The most basic window functions help you access data from ‘previous’ or ‘following’ rows, much like you can do in a spreadsheet.

Two of the most useful window functions are the `lead`

and `lag`

functions.

Let’s say you have a simple table of timeseries data, for instance the closing balance of your stock market account per day.

Now let’s say for each day you would like to calculate your loss/gain over the previous day’s balance.

One way to do this would be something like this:

```
select
b.date
, b.balance
, b.balance - previous_day.balance as gain
from balances b
left join balances previous_day on dateadd(day, -1, b.date) = previous_day.date
order by date
```

The `lag`

window function allow us to simplify things, without having to do a self-join.

```
select
date
, balance
, balance - lag(balance,1) over (
order by date
) as gain
from balances
order by date
```

The `lag`

function allows us to grab the value of a column in a ‘previous’ row (`lead`

does the opposite, by accessing the next row). We can specify the ordering of rows within the window function in the `over(order by date)`

clause.

One interesting thing to note is that the window function does not rely on the ordering of the query itself. If we were to order differently in the outer query, the `lag`

function would still calculate `gain`

correctly.

Another pair of functions that are pretty useful for looking ahead or backwards are `first_value`

and `last_value`

.

Say you always want to calculate the difference of your daily closing balance with the first balance you had when opening the account, you can use the `first_value`

window function to do this:

```
select
date
, balance
, balance - first_value(balance) over (
order by date
rows unbounded preceding
) as total_gain
from balances
order by date
```

This time, we also include a frame clause: `rows unbounded preceding`

. This tells our window function to use all the rows preceding the current row, after sorting on the `date`

field.

## Aggregations

Window functions also lets you do more complex aggregations on frames of data.

Let’s say you also have `trades`

table where you keep track of all your stock trading.

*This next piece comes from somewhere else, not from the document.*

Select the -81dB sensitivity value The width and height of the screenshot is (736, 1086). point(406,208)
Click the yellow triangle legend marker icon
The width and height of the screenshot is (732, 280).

It’s pretty simple and it has `ts`

(timestamp), `symbol`

and `profit`

columns.

Now let’s say you want to list out all my trades over time, with a running total of your profit per symbol.

We can use the `sum`

window function to do this:

```
select
ts
, symbol
, profit
, sum(profit) over (
partition by symbol
order by ts
rows unbounded preceding
) total_profit_for_symbol
from trades
order by date
```

As you can see, we’re using the `sum`

aggregation as a window function to calculate our running total. This is different from a normal `sum`

aggregation you would do in Redshift, because you don’t need to add a `group by`

clause, but instead you’re adding an `over`

clause.

In the `over`

clause, we’re still sorting by date and we also have a frame clause.

We also include a `partition by symbol`

clause. This will essentially ‘filter’ our aggregation to only include rows that have the same value for `symbol`

as our current row.

## Ranking and numbering

Aside from aggregation, Window Functions can also do ranking or numbering of rows. This might not seem especially interesting at first, but once you have this tool at your disposal you’ll find lots of uses for it.

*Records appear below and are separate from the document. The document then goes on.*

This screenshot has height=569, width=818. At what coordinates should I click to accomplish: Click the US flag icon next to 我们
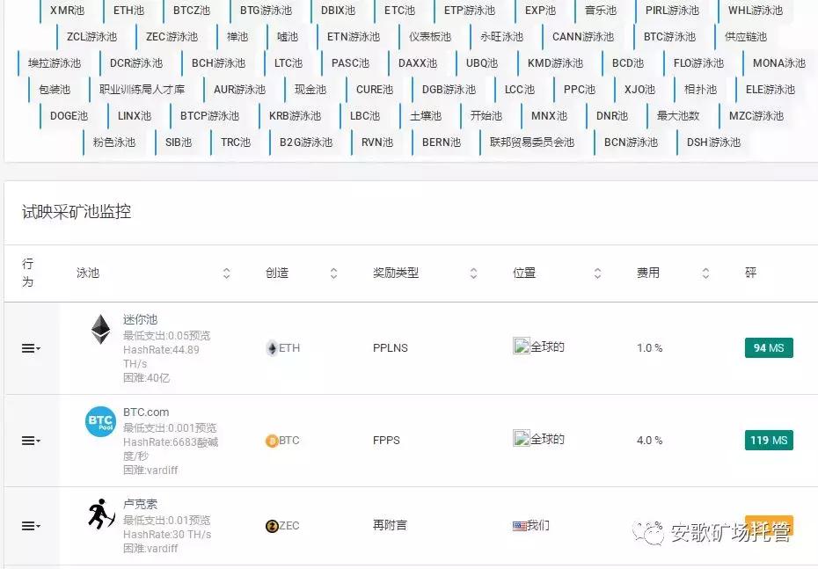pos(517,525)
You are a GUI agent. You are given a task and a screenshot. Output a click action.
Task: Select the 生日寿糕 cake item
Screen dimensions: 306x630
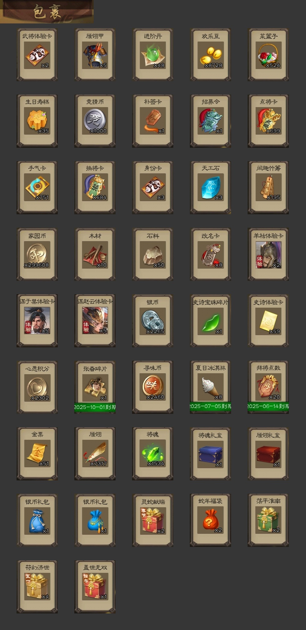coord(37,121)
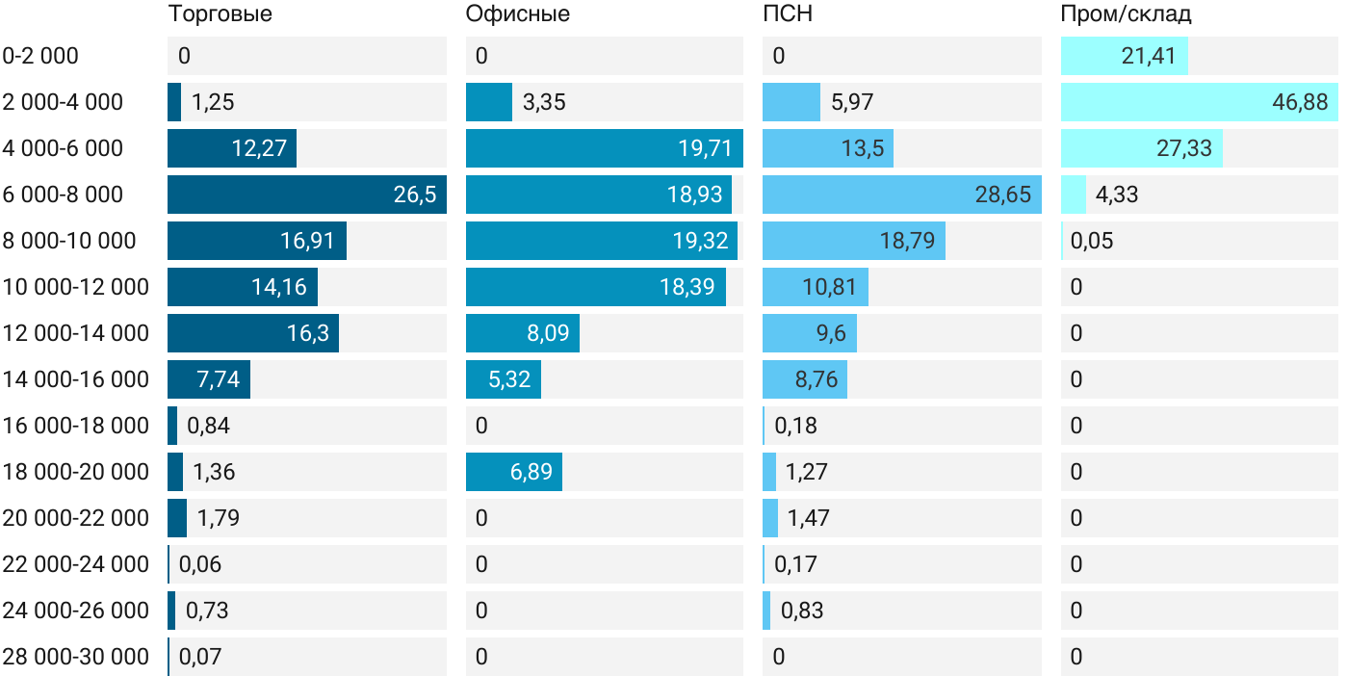Click the ПСН column header
1348x676 pixels.
pos(787,13)
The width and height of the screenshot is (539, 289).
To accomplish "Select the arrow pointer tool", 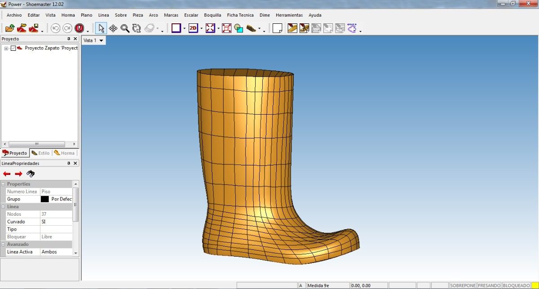I will point(101,28).
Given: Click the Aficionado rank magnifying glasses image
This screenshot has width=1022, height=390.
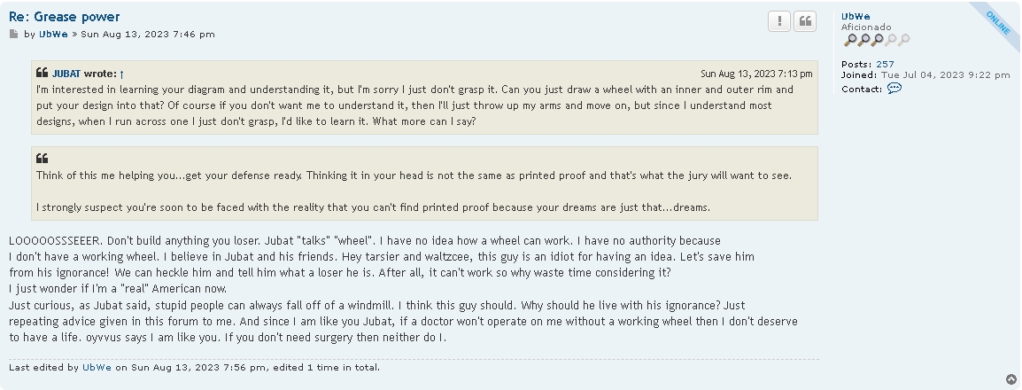Looking at the screenshot, I should click(x=877, y=40).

For instance, let’s say you have duplicated data that you want to filter out, but your table has no primary key to that you can use to figure out which records are duplicated.

Let’s say I had a bug in my code and I accidentally adding a bunch of duplicate trades to my `trades`

table and wanted to write a query to clean things up.

This is where the `row_number()`

function can come in very handy.

```
with dupe_trades as (
select
*
, row_number() over (
partition by ts, symbol, profit
)
from trades
order by ts
)
select * from dupe_trades
where row_number = 1
```

Since we’re partitioning by all the columns in the table, any set of rows with duplicate values will have a `row_number`

column, starting at `1`

to `n`

, where `n`

is the number of duplicates.

To filter out duplicates, we can just take all the rows with a `row_number`

of `1`

. This will just give us back the first row out of the set of duplicates.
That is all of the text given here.